Even at first sight, this small volume by Kent Haruf drew me in although I had four other books to consider reading on my nightstand. Why did it attract me? Was it because this was the author’s last work? Or was it because it takes on the topic of aging – and being alone, which we will all face one day? Both, I think, but as I quickly read the story before me, I loved the gentle unfolding of this tale of two quiet souls, seeking friendship and compassion.
Our Souls at Night is a heart-felt, personal story about two people in the fictional small Colorado town of Holt. It is a testament of the power of the enduring friendship of a man and a woman, who opt for companionship and the sharing their lifes’ stories to help dispel the loneliness that they have felt living alone.
Haruf describes his own relationship with his second wife in this wonderful story, casting them as Louis Waters and Addie Moore. The Harufs’ favorite time together as a couple was just talking while lying in bed before they slept. This detail is central to the book’s story, as the character Addie first approaches Louis about spending the night at her home.

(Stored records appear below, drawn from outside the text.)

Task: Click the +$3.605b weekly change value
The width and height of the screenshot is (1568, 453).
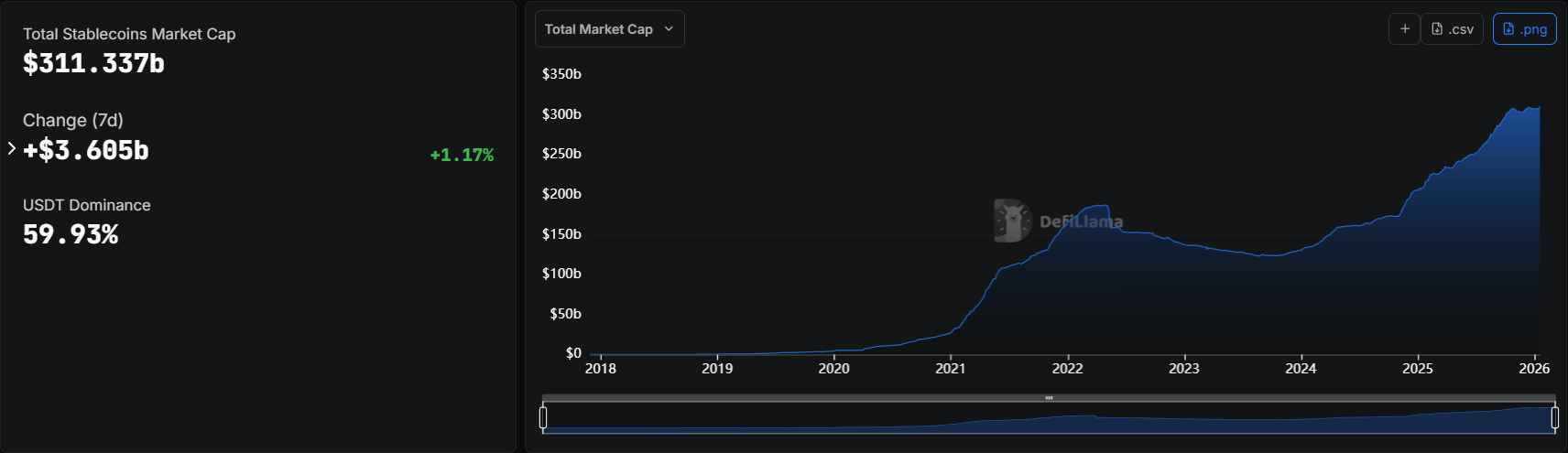Action: tap(86, 151)
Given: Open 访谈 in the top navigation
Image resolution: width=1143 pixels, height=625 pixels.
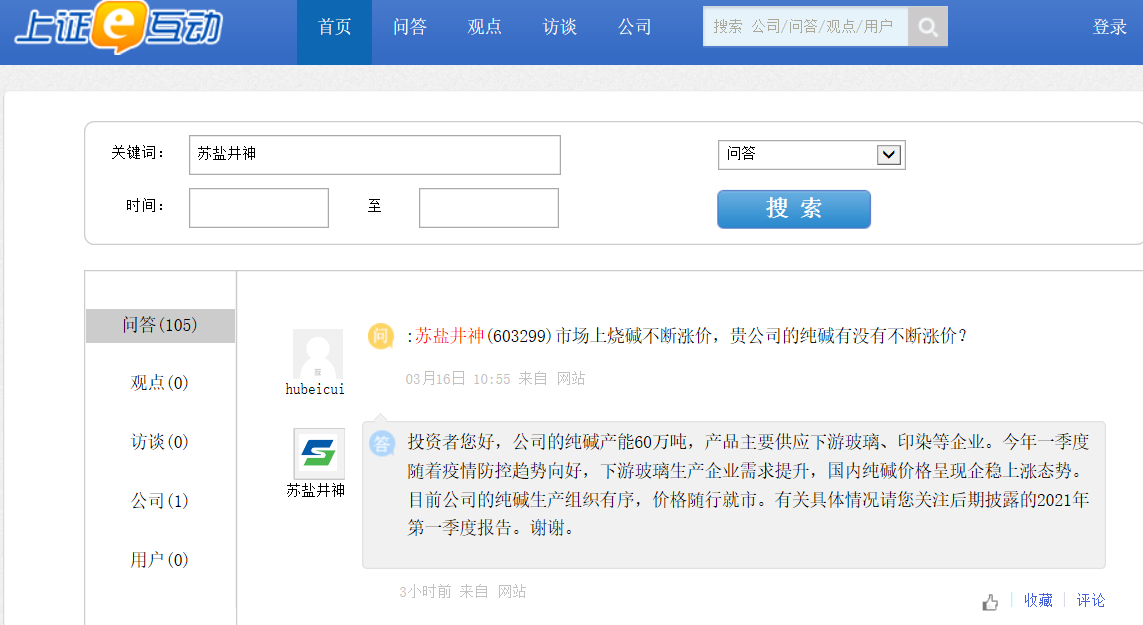Looking at the screenshot, I should tap(559, 28).
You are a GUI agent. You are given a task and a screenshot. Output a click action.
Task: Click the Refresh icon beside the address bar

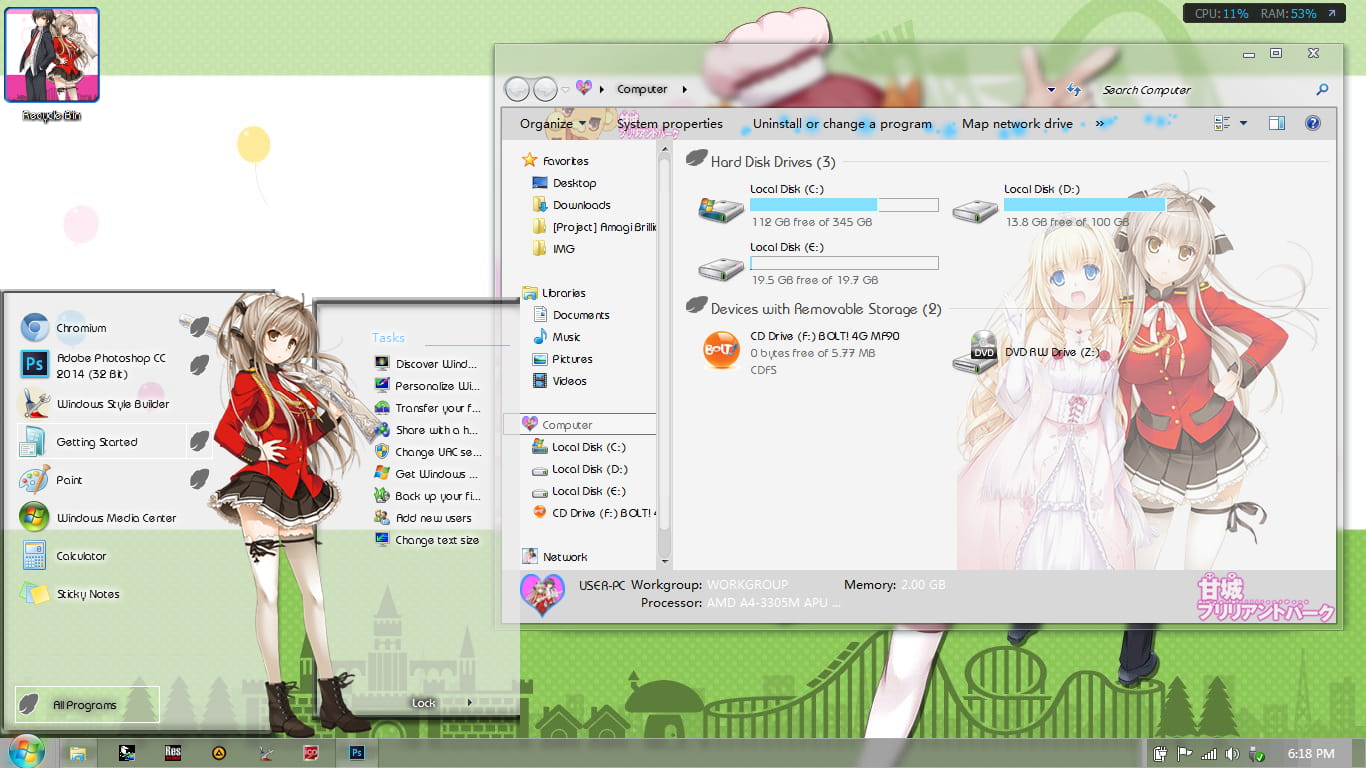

This passage highlights their first conversation:
“[Addie] I wonder if you would consider coming to my house sometimes to sleep with me.
[Louis] What? How do you mean?
[Addie] I mean we are both alone. We’ve been by ourselves for too long. For years. I’m lonely. I think you might be too. I wonder if you would come and sleep in the night with me. And talk.” [p.5]
The above passage shows Haruf’s writing style without the use of quotation marks. The “free” dialog allows the words to flow – a peaceful way to express conversation between his characters. The story progresses and reveals how Addie, Louis, and their families adjust to this new friendship, and what challenges are brought to the forefront that people do not understand.
A recent Wall Street Journal article titled “Kent Haruf’s Last Chapter” details Haruf’s intense writing to complete Our Souls at Night while he was dying of incurable lung disease. The article details the author’s feelings: “…in April, I began to feel a little better, and I thought, ‘Well, I don’t want to just sit around waiting. It was something significant for me to get up every day.’” Kent and Cathy also started their own Book Club of Mortality, which is mentioned in this article.
You might be familiar with his novel Plainsong, a popular book that was a finalist for the 1999 National Book Award. Most of his works centered on small town life, and the relationships of the people who lived there. Kent Haruf was a talented author who will be missed.